▶ **INFORMATION**:
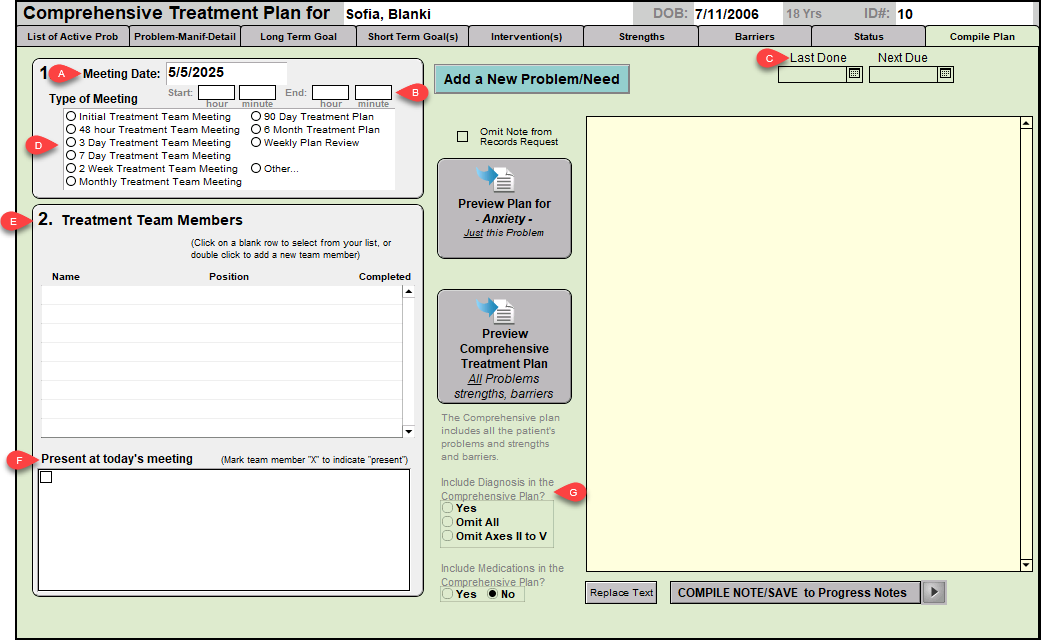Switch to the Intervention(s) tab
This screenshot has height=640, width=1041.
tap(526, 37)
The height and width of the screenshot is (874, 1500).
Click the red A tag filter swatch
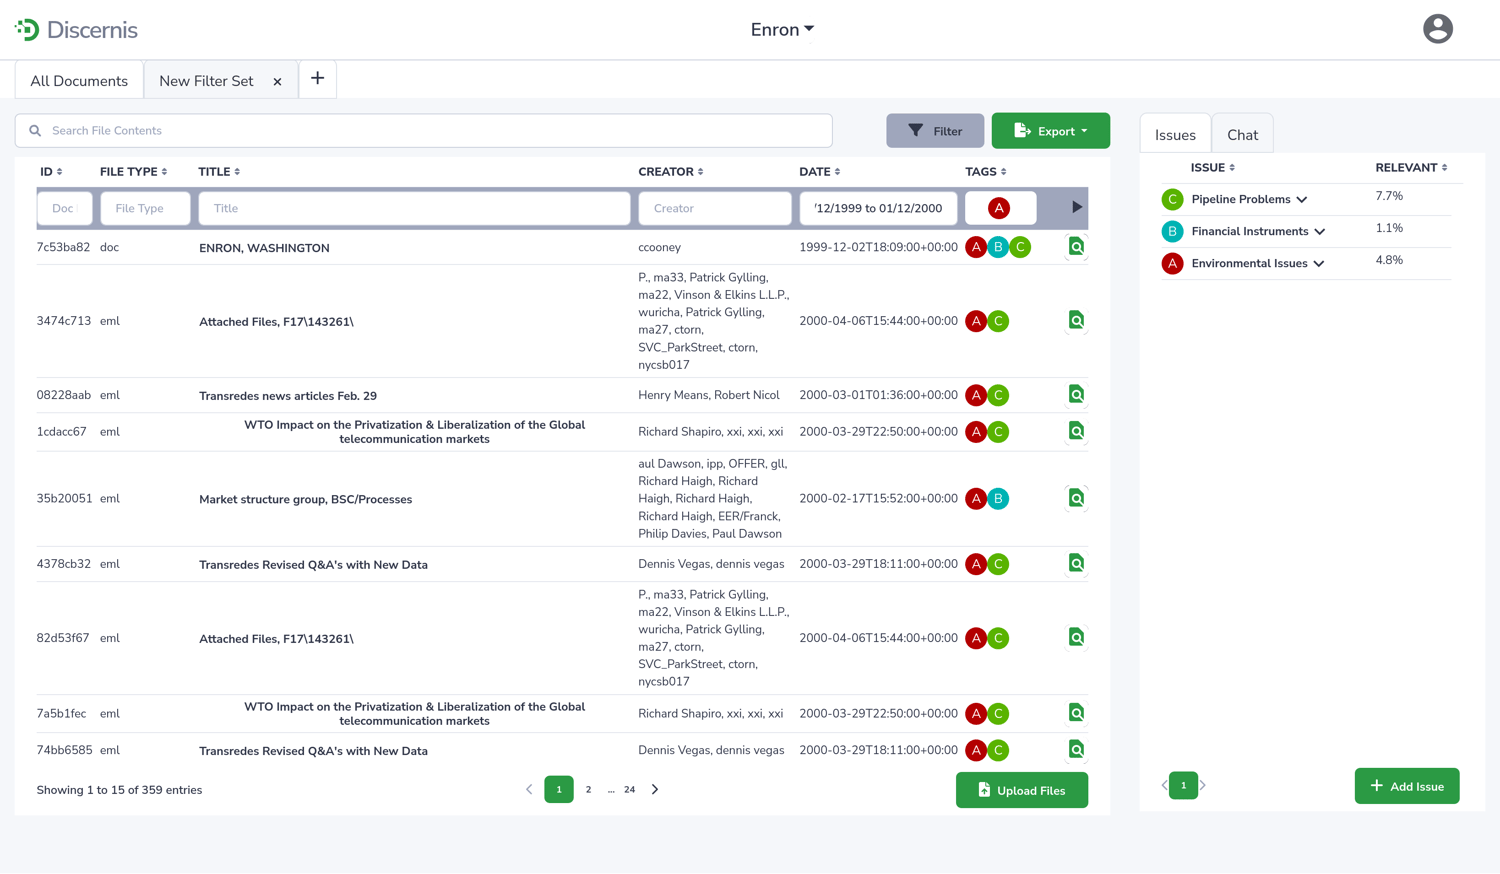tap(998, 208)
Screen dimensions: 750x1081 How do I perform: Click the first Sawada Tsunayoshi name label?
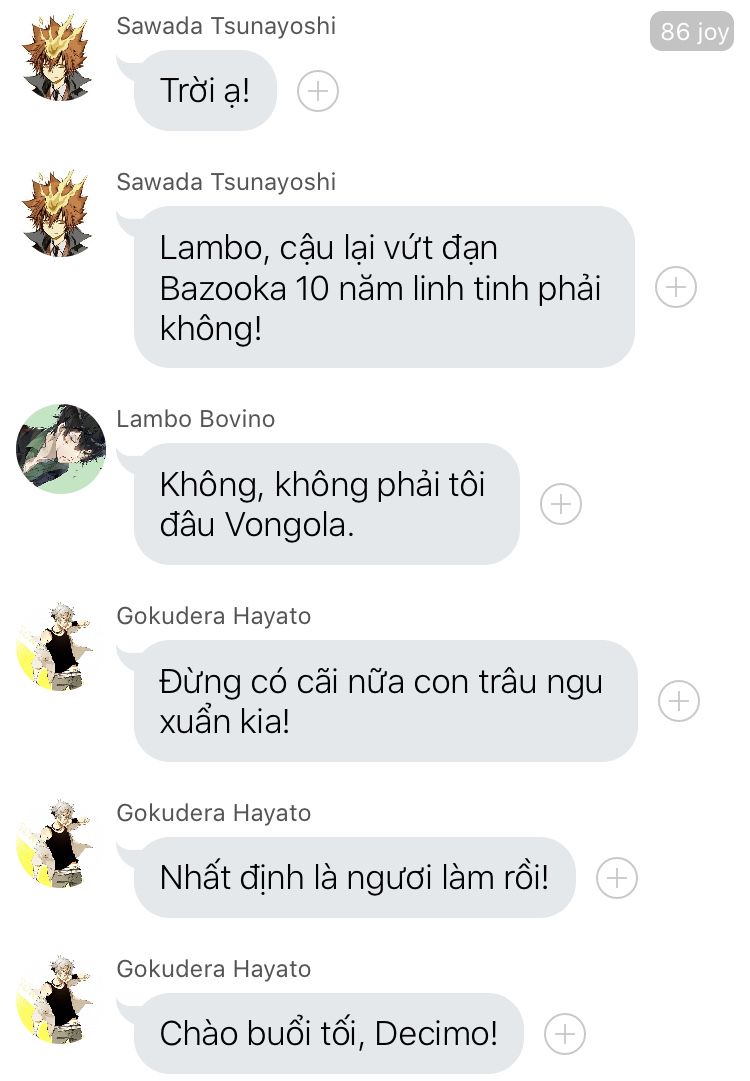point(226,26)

▶ **BRIEF**: Transcribe nothing but the lines from the one containing "Click the red A tag filter swatch" through the final line of the records, exactly as written and without pictures.

▶ **SOLVED EXERCISE**:
Click the red A tag filter swatch
tap(998, 208)
Screen dimensions: 750x1081 How do I perform: Click the first Sawada Tsunayoshi name label?
point(226,26)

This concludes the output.